ABOUT THIS EXERCISE - Reproduce every entry word for word. Drop all pictures from the copy.

DATA SUPPLIED -

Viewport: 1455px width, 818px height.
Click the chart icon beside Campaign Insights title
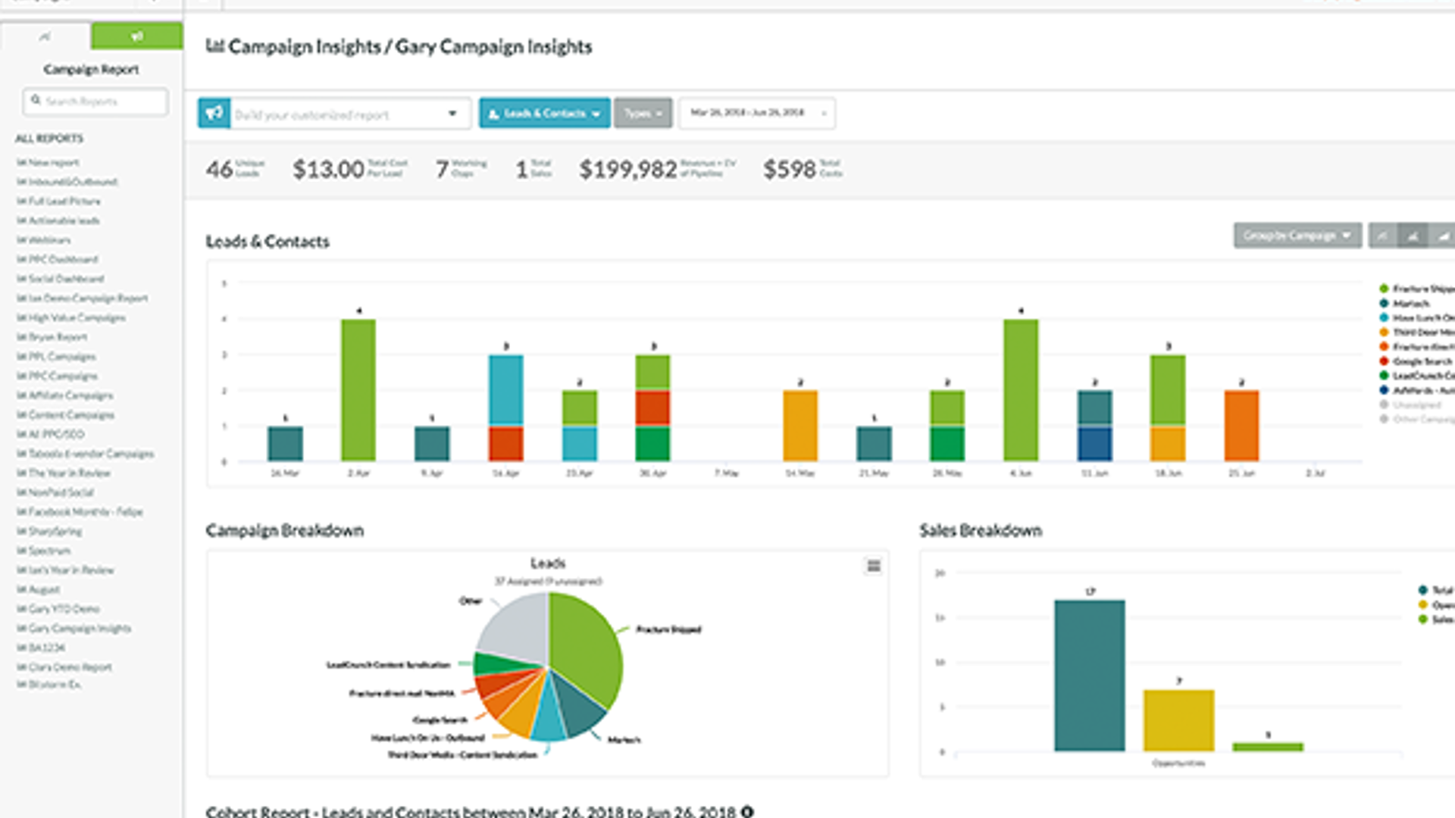pos(214,46)
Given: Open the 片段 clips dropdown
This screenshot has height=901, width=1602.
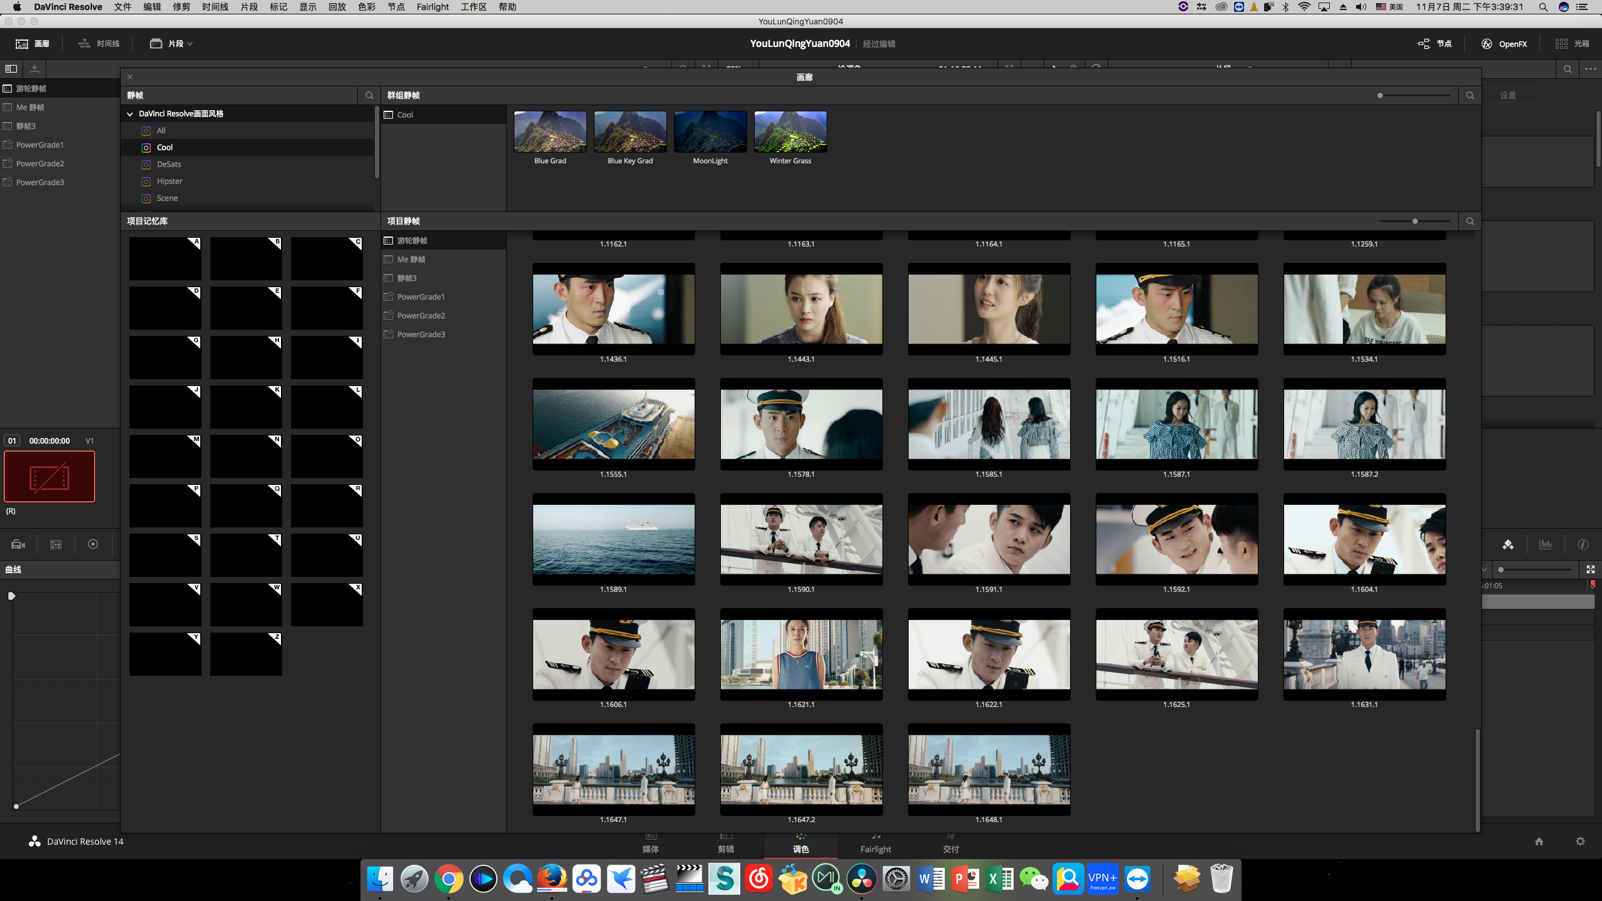Looking at the screenshot, I should 171,44.
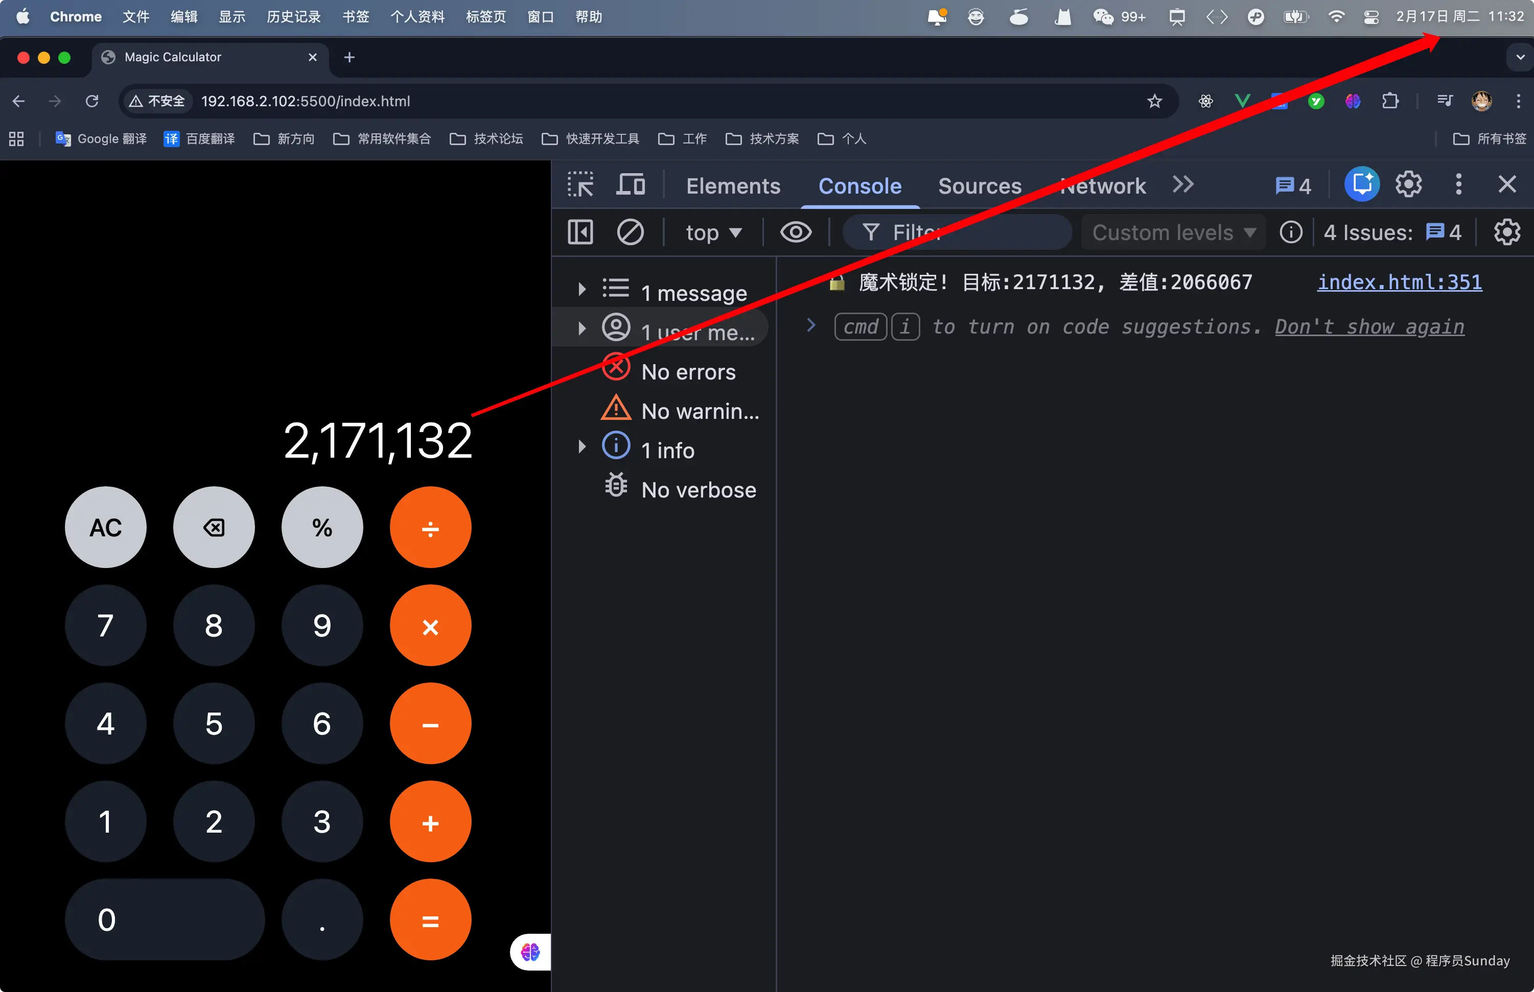Open the Chrome extensions puzzle icon

coord(1390,101)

TASK OUTPUT -
Viewport: 1455px width, 818px height.
Click the chart icon beside Campaign Insights title
pos(214,46)
Given: Open the 片段 clips dropdown
This screenshot has height=901, width=1602.
Looking at the screenshot, I should 171,44.
Open the Chrome extensions puzzle icon

coord(1390,101)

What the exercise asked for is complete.